グローブ

「アタシ的にはグローブは、取りあえず3シーズン用でいいと思うな」

 洋子と私と宗則とヒロシ、四人で来たファミレスでバイク談議をしながらドリンクバーで長居。

 洋子のカフェレーサーが納車間近で、ヘルメットとグローブの選び方で盛り上がっている。


「とりあえず通学メインだよね、俺もキョウと同意見、冬寒ければインナーグローブ追加でとりあえずはしのげるし」

「ヒロシは冬と3シーズン以外も持ってたよね、確か?」以前学食で夏用にメッシュ素材の薄いのを持っていたのを見掛けたことがあり、それが凄く印象に残っている。

「うん、冬用と3シーズンと真夏用と雨用」さすがツーリンガー。


「バイクがバイクだし、クラシックな感じのが似合いそうだよね」と宗則。

「そんなに色々あるんですか?」と言う洋子に宗則がヘルメットの中から自分のグローブを出して見せる。
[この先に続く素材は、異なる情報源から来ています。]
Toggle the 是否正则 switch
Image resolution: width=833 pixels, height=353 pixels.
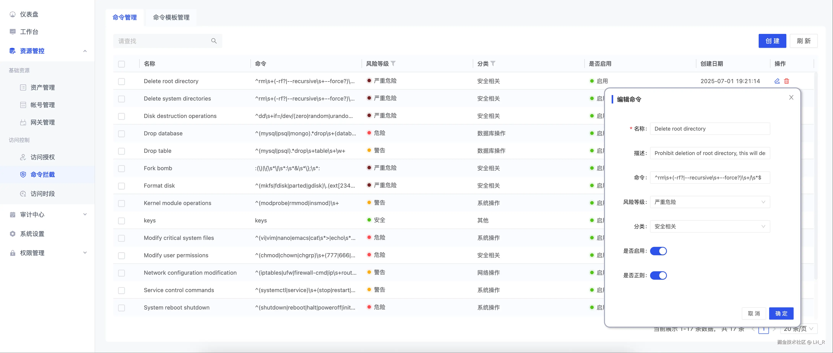[658, 275]
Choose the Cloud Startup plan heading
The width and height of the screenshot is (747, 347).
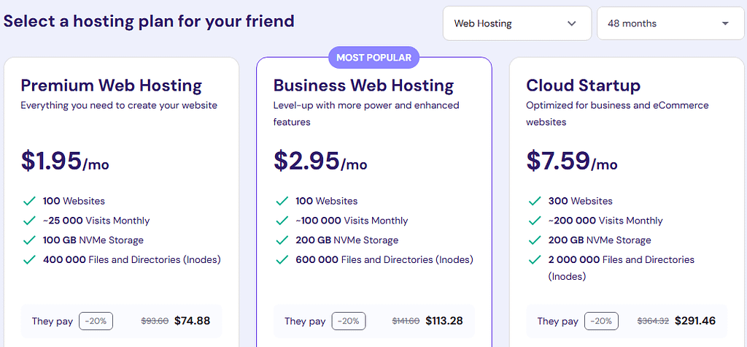point(583,85)
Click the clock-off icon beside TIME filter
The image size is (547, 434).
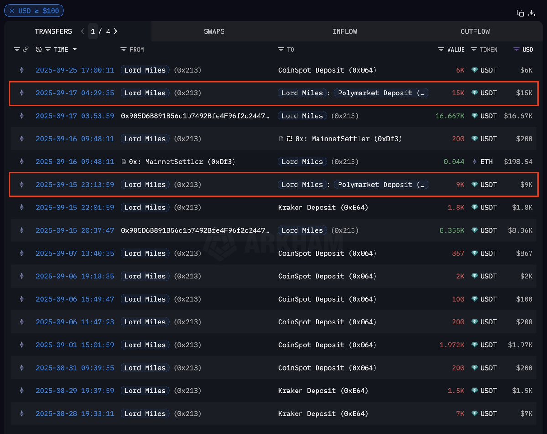click(39, 49)
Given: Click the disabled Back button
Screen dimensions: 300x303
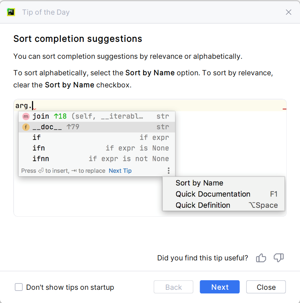Looking at the screenshot, I should (174, 287).
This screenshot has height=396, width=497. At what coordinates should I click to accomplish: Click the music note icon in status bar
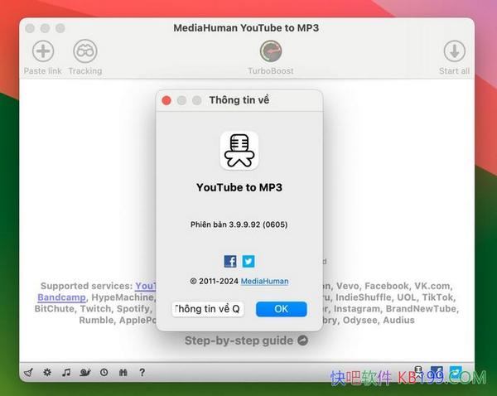(66, 373)
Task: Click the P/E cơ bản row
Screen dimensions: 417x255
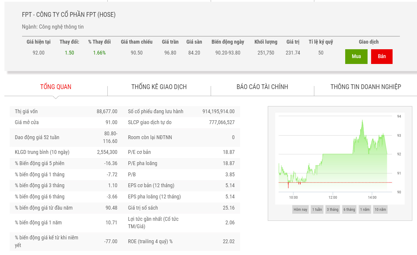Action: tap(181, 152)
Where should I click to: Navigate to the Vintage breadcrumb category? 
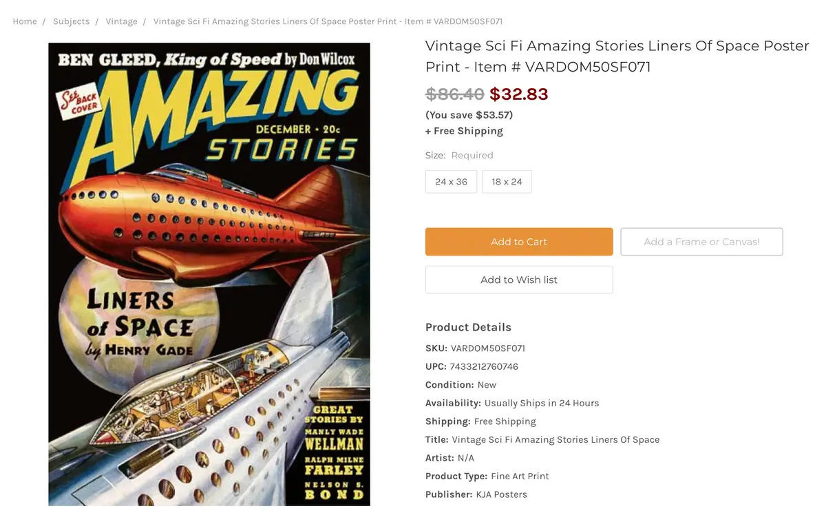click(121, 21)
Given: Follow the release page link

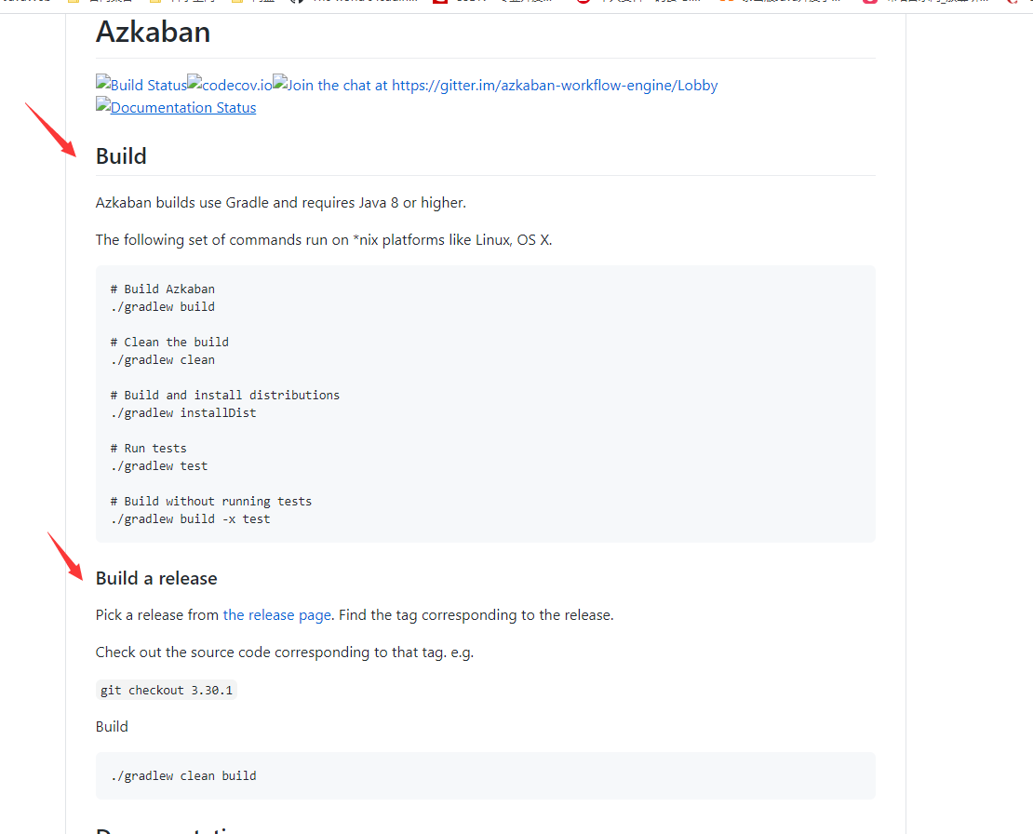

孝子ほど派手な色使いではないが所々にパッドやカーボンのガードが目立つ。私もグローブを出して見せる。私のは拳の所だけ中にプラスチック製のガードがついているが全体的にはパッドも少なめ黒一色。ヒロシは今の季節は冬用で一応雨天も大丈夫というゴアテックス製の袖口までカバーできるやや長めのガントレットタイプグローブ。誰もクラシックな物もっていないね。
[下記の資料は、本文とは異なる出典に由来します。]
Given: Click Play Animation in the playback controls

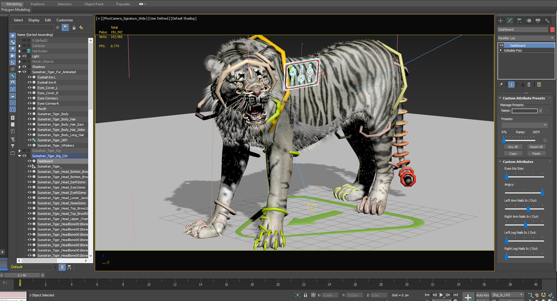Looking at the screenshot, I should pos(442,295).
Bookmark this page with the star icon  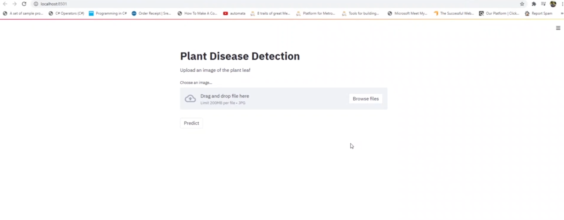tap(522, 4)
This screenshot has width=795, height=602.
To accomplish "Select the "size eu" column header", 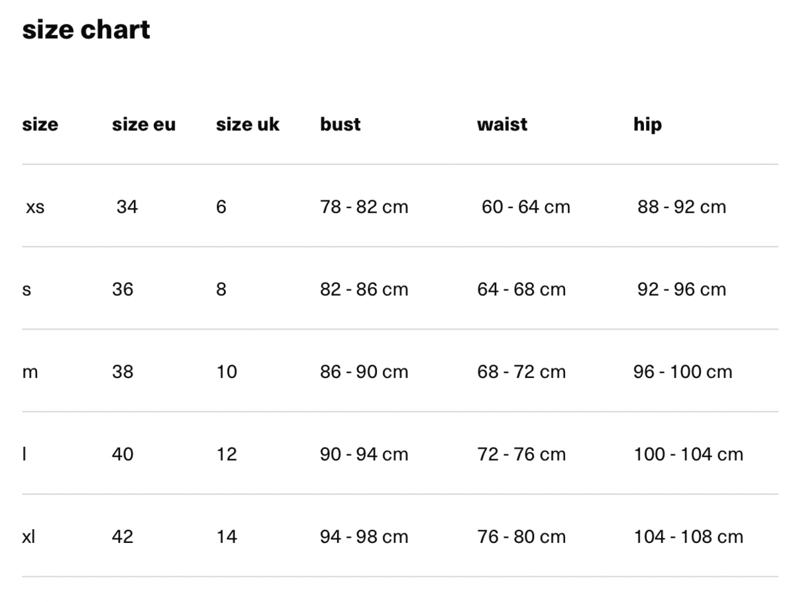I will click(144, 124).
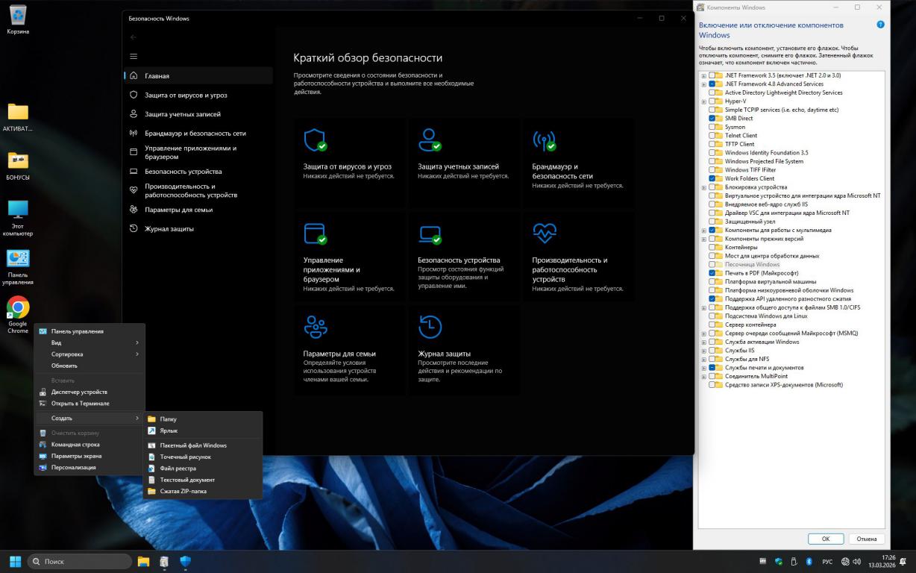Expand the Службы IIS tree node

point(703,351)
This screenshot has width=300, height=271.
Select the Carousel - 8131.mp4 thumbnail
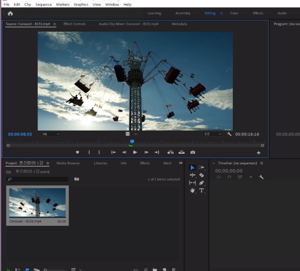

「そういえば洋子ちゃんって手大きいの?」とヒロシが自分の左手の手の平を開いて向ける。手を合わせて比べようって意図に悪気も下心もないんだろうけど、洋子がやや赤面し困っている。すかさずヒロシの左手に私の右手を合わせ、左手を洋子に向ける。赤面のまま自分の右手を私の手に当ててくる洋子。

「アタシの身長でもヒロシよりは小さいから洋子はもっと小さいよ」

「ユキも言ってたけど、やっぱりサイズで苦労しそうだねー」とヒロシ。

「変だって、その構図」と三人で手を合わせている私たちに、小声で宗則が突っ込む。


 私は女子としては背が高い方だと思うし、サークルの女子の中でももちろん一番背が高い。なんだったらトモくんより高い。それでも手袋はやっぱりサイズ選びに困る。サイズが良くてもデザインが限られるのだ。結局、外国メーカーのレディースモデルでサイズとデザインの面で納得できる物を見つけたが、バイク用品店に売られているレディースモデルは変に可愛さを意識したものばかりで辟易したのを思い出した。


 ヘルメットも含め、近いうちにみんなで大型バイク用品店にでも行こうかって話で落ち着いた。


 ファミレスの駐輪場でバイク部共用のジェットヘルメットを被った私に、宗則がお互いのメットがぶつかるくらいまで顔を近づけてきて、小声で

「キョウ、気持ちはわからんでもないけど、過保護だよ」と言った。


 いつもそうだけど、宗則は女ごころはわからないのに、私の考えていることはわかる。サークルで部長をやるとそういう才能もつくものなのかな?


「りょー解」と聞こえるか聞こえないかの声で返した。